Наконец Сергей, убрав капли дождя со лба, обратился к Михаилу голосом обречённого на непонимание человека:
— Не найдём. Пошли к дому, на работу скоро.
Михаил подумал сперва, что следует возразить — не ради приличия, конечно, но чтобы попробовать самого себя убедить в необходимости поисков, ведь они, Михаил и Сергей, самые ближайшие соседи Романа и Любы (родителей Василька), и дети их часто играли вместе, ходили в гости к друг другу и вообще… Однако, подумав так, Михаил вдруг вспомнил — не почувствовал, а именно вспомнил, — что хочет в туалет, до ветру, значит. Он хотел ещё тогда, в двенадцать ночи, когда будила на поиски супруга, хотел, а не сходил, откладывал дальше и дальше и наконец вовсе забыл о своей нужде — из-за нервов, видимо.

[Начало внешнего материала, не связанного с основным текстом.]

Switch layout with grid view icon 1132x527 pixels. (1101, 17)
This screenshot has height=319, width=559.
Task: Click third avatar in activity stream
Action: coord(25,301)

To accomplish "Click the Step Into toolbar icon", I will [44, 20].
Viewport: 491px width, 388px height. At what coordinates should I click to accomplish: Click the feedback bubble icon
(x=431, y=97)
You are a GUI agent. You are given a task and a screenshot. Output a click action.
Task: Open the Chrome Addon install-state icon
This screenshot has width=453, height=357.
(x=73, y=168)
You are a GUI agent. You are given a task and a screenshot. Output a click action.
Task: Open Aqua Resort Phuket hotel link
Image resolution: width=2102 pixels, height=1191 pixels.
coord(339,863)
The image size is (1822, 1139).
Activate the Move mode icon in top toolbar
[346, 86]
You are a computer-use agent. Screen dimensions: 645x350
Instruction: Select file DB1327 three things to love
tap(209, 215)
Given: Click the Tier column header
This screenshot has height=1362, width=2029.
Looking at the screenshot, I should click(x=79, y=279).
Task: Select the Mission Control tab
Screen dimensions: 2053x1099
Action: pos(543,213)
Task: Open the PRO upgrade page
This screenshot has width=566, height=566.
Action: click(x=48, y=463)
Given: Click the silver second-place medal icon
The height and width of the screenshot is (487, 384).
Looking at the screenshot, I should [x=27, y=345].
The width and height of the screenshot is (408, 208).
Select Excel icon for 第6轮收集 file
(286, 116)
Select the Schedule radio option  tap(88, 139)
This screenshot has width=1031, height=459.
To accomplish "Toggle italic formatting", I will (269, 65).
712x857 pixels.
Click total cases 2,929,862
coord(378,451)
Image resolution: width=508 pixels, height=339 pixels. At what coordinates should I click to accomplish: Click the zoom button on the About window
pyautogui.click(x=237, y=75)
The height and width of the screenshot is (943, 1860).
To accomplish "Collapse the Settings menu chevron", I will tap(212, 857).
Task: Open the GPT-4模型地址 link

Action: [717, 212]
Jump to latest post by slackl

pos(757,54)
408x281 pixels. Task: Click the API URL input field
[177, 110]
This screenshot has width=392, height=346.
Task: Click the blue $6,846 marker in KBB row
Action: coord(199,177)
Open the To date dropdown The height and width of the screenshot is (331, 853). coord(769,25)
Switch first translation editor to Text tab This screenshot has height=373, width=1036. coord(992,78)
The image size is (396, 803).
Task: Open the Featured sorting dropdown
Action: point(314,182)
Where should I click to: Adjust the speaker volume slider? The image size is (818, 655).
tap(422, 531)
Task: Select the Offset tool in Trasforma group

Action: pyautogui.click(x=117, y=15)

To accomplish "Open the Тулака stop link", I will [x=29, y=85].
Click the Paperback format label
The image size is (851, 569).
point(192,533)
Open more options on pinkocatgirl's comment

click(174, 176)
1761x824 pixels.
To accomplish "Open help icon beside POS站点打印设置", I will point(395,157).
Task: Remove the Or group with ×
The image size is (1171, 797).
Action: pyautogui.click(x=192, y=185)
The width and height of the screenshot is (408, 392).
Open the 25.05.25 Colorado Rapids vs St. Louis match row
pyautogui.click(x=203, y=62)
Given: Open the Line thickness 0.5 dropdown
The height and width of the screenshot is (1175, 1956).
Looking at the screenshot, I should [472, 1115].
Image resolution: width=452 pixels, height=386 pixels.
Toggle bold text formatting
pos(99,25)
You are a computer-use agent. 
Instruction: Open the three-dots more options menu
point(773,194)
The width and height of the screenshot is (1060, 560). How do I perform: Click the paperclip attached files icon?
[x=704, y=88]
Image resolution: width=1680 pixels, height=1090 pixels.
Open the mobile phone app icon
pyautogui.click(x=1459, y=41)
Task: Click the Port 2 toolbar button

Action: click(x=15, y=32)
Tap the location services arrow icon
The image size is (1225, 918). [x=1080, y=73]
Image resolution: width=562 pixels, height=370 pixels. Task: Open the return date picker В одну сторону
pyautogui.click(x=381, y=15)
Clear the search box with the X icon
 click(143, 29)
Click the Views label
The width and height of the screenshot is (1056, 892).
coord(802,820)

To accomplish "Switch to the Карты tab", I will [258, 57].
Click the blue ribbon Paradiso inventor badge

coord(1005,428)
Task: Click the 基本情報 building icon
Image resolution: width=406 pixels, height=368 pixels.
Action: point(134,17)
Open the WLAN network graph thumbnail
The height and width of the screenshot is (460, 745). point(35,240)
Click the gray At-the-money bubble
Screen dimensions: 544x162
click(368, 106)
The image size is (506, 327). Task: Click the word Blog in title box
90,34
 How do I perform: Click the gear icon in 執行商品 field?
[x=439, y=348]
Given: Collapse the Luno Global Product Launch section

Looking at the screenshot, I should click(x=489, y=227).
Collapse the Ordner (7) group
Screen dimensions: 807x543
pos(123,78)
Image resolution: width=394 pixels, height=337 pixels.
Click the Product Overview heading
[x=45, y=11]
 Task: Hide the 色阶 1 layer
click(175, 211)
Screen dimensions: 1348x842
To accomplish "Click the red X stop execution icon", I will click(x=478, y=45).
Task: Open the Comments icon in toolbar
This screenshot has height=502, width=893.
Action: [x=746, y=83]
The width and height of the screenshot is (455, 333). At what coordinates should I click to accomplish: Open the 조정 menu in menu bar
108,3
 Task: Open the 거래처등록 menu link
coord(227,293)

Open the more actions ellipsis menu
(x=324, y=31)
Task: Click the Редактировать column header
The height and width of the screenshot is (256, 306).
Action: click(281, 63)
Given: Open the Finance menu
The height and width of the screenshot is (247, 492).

— Сейчас я… к железке отойду, и пойдём, — сказал Михаил с такой интонацией, которая обозначала: «Ты прав, а всё ж спешить не будем».
Сергей кивнул и полез двумя пальцами в нагрудный карман джинсовой куртки за сигаретами, которые, конечно, промокли, но ведь не все же, наверняка осталась хоть одна сухая сигаретка, наверняка. Нашлась такая. Сергей закурил, выдохнул первую порцию дыма и вспомнил рассказ Любы в самом начале поисков, истеричный рассказ. Вначале она не могла ещё говорить и только шептала невнятное, быстро-быстро, резко, будто тёрла морковь на тёрке, но потом, когда пошёл дождь, она успокоилась и рассказывала про Василька любовно и отрешённо как-то. Никто не слушал всю её историю разом, а только частями: постоит, послушает минутку, кивнёт и отходит, а на смену является кто-то другой, с опущенной головой, как к попу на исповеди. Николай слышал свою дозу рассказа и запомнил только то, что Василёк (да все это прекрасно знали) был послушным и душевным мальчиком. Любил мамины ласки, а с отцом, с Ромкой, всё больше говорил одними глазами: переглянутся, и всё сокровенное понятно без слов. Хороший пацан Василёк и ладный такой, высокий, худощавый, красивый почти. Так почему он пропал? Сел на велосипед и покатил куда-то. Все в селе видели, что уезжает мальчик, а куда — разобрать было нельзя. Люба говорила, что в последнее время Василёк стал нелюдим. Молчал много и носил нелюбимый синий свитер с гусём. Грустный, будто обречённый, он жил как механический и страшно молчал, погружённый в какие-то неприятные мысли.